The efficacy of protective box to reduce aerosol exposure has been a topic of debate with studies supporting its use as an adjunct to PPE and others suggesting otherwise. Based on such studies, FDA has recently revoked the use of passive intubation box citing that such boxes “may not be effective in decreasing HCW exposure to airborne particles and may instead contribute to an increase in HCW exposure to airborne particles” [7, 10].

Since the first design of aerosol box [1], many innovations have been incorporated in their design to improve their functioning and safety [2,3,4,5,6,7]. Our main design modifications were done to minimise exposure of aerosols to HCW, includes self-sealing ports for the clinician performing and assisting the intubation and two separate self-sealing ports for suction channels. Also is the transparent sheet with Velcro sealing the foot end of the box.
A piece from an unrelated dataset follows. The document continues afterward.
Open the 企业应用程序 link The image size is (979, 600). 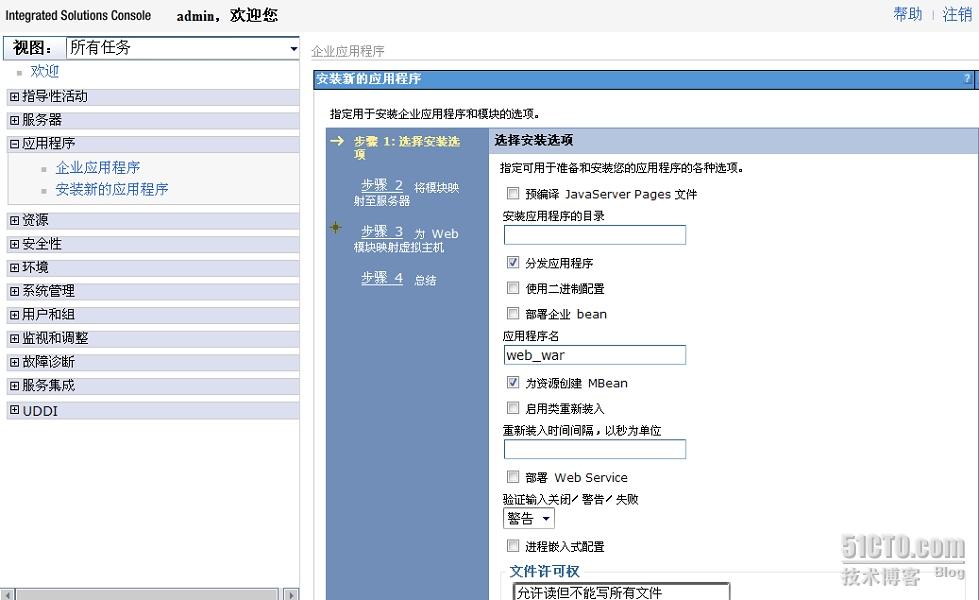[97, 166]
Also, continuous negative pressure was maintained within this box by catheter with the running suction machine to prevent the expulsion of aerosols from these boxes, thus providing additional protection to HCW’s from the heavy viral load [11]. The application of negative pressure in isolation room is already in use in many centres and has been recommended to prevent the spread of any airborne infection especially COVID-19 [12,13,14,15]. In our study, as high as 92% of participants were able to intubate in less than 3 min with 84% being able to intubate in the first attempt which corroborated with study of Wakabayashi et al. who concluded that the increase in intubation time was not clinically relevant [16]. Our observations also revealed that the clinicians with more experience [Group 2] took significantly less time to intubate [Table 2]. Thereby, suggesting that the use of intubation box by experienced doctors would alleviate the concern of increased procedural times.

The use of intubation box has been described to cause reduced dexterity and manoeuvrability of hands by few authors in the past [3]. But, in our study, almost 72% of the respondents found it easy or at least manageable to manoeuvre the hands while intubating with the box. In addition, sub-group analysis also revealed that more respondents in the experienced group [Group 2] found it easier to manoeuvre the hands.
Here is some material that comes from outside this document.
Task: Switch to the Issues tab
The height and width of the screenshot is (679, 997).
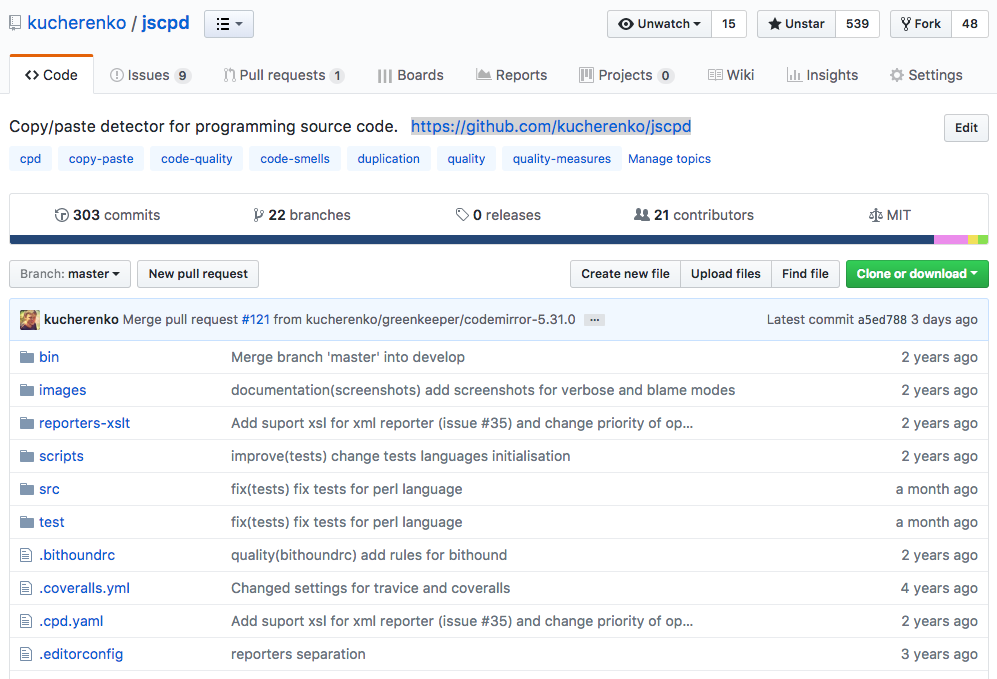Action: coord(150,75)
Almost all the respondents (96%) have recommended the use of intubation box based on their experience in terms of efficiency and safety.

One of the limitations of our study was that we were able to collect few responses due to the box being recently innovated. Another limitation was that the efficacy of box in reducing aerosol exposure was not measured. Also, the utility and comfort of using intubation box in patients with difficult airway cannot be evaluated by our study. The use of this intubation box with video-laryngoscope and for fiberoptic intubation needs to be evaluated further.

Conclusion

We recommend that usage of intubation box during intubation or extubation is a non-harmful and necessary compromise that we must make to protect the/ safeguard the well-being of HCW without affecting patient care in our fight with COVID-19. We conclude that the minor limitations of visibility, manoeuvrability, performance, ergonomic and cognitive comfort while using them, can easily be overcome by design modifications and with experience and practice.